▶ _Excerpt to read_:
%%
[adegenet-forum] problem to import data with read.structure

Thibaut Jombart jombart at biomserv.univ-lyon1.fr
Wed Jul 23 11:16:57 CEST 2008


Hello Stéphanie,
> Dear all,
>
> My question is about the data importation and the use of 
> read.structure command.
>
> In the tutorial I read:
> "In all cases, it should be possible to store data in an individuals x 
> markers table where each element is a character string coding 2  alleles
> Such data are interpretable when all strings contain 2,4 or 6 characters."
This part was about df2genind, but it is obsolete since version 1.2-0; 
now there can be any ploidy level, so the function aims at finding the 
number of characters coding alleles according the the maximum number of 
characters and the ploidy. Anyhow, it is safer to provide the number of 
characters coding the genotypes (argument ncode) or to use a separator 
between alleles. I updated the tutorial, it should be online within a 
few hours.
>
> In  my case the allele are  not  stored together and should *not be 
> coded  with two character(*s)?
This applied to df2genind, not to read.structure. In structure, alleles 
are always separated, so there should be no problem.
>
> In more detail:
> In fact I  have a problem for importing data with adegent using 
> read.structure (which is the most convenient when the two alleles of 
> each loci are not stored together   but in two different colon). When 
> in my data to import, I have allele coded with 2 and 1 characters , I 
> have no probleme to import the data. However when I have all the 
> alleles coded with only one characters, I cannot import the file and I 
> have the following error message:
> _I used the following command:_
> dataadegenet<-read.structure(nameoffilebis,n.ind=200,n.loc=20, 
> onerowperind=T,col.lab=1,col.pop=0,col.other=c(2,3),row.marknames=0,NA.char="-9")
> _Error message:_
> Error in df2genind(X = X, pop = pop, missing = missing) :
>         Invalid number of coding characters (should be 2, 4, or 6)
>
This may be a problem in read.structure, not in your data. But I have to 
be able to reproduce the problem to make it clear, and correct bugs if 
any. Could you send me a toy dataset reproducing the problem?
> _My questions are:_
> - is the error message due to the fact that the alleles are coded with 
> only one character?
It should not. If it is, I'll fix this.
%%
▶ _Data segment_:
%%
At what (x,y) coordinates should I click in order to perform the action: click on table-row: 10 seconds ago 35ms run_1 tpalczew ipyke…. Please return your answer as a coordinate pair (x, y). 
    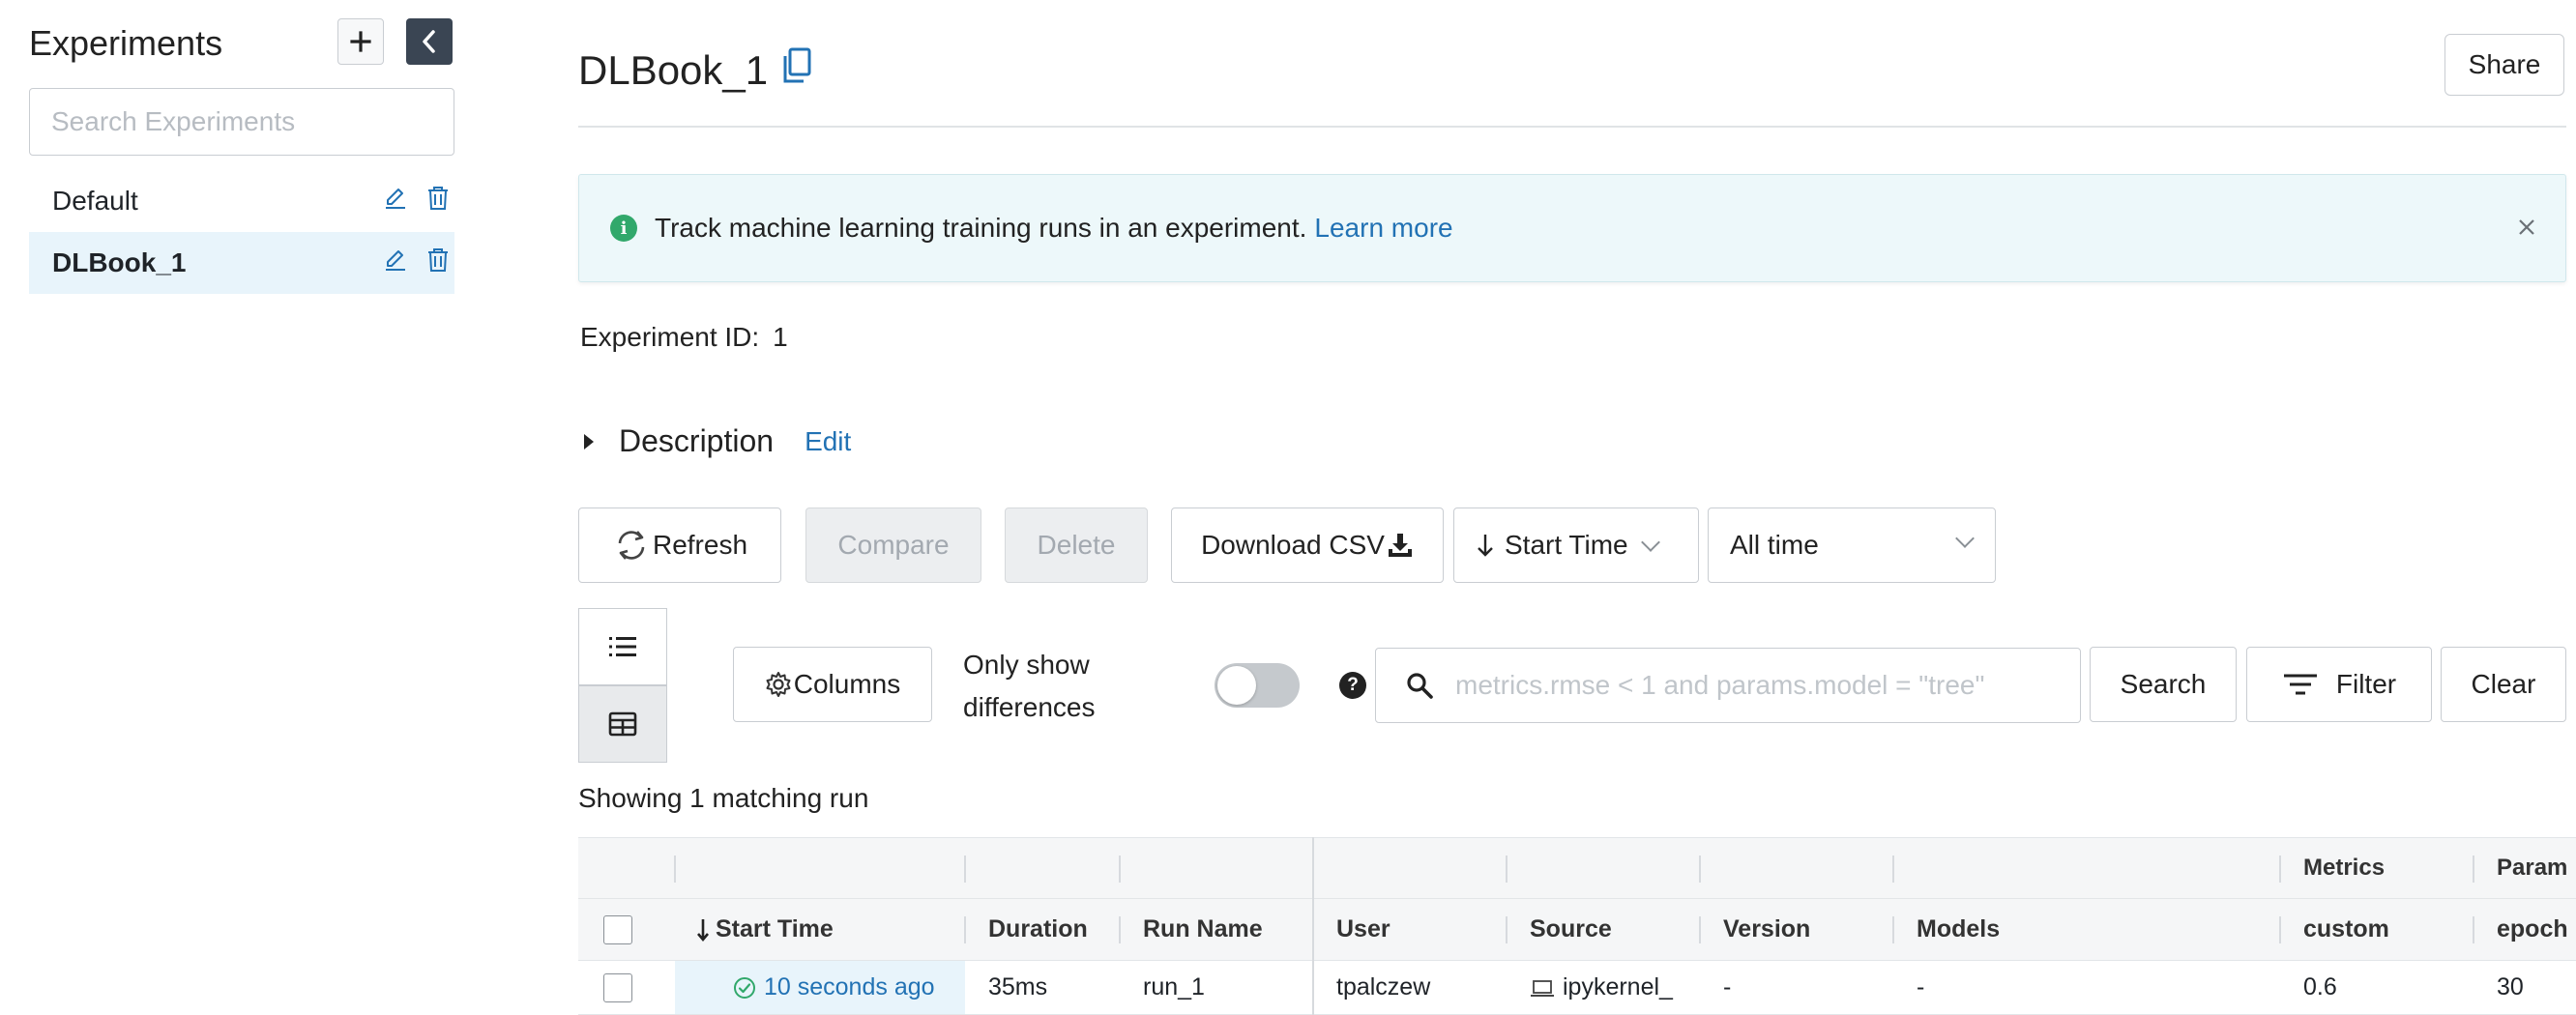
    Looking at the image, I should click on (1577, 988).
%%
▶ _Instructions to follow_: Reproduce word for word the passage of the read.structure forum post that begins with the words containing "This part was" and ends with "with two character(*s)?". Rely only on the read.structure forum post for what follows.

▶ _Task result_:
This part was about df2genind, but it is obsolete since version 1.2-0; 
now there can be any ploidy level, so the function aims at finding the 
number of characters coding alleles according the the maximum number of 
characters and the ploidy. Anyhow, it is safer to provide the number of 
characters coding the genotypes (argument ncode) or to use a separator 
between alleles. I updated the tutorial, it should be online within a 
few hours.
>
> In  my case the allele are  not  stored together and should *not be 
> coded  with two character(*s)?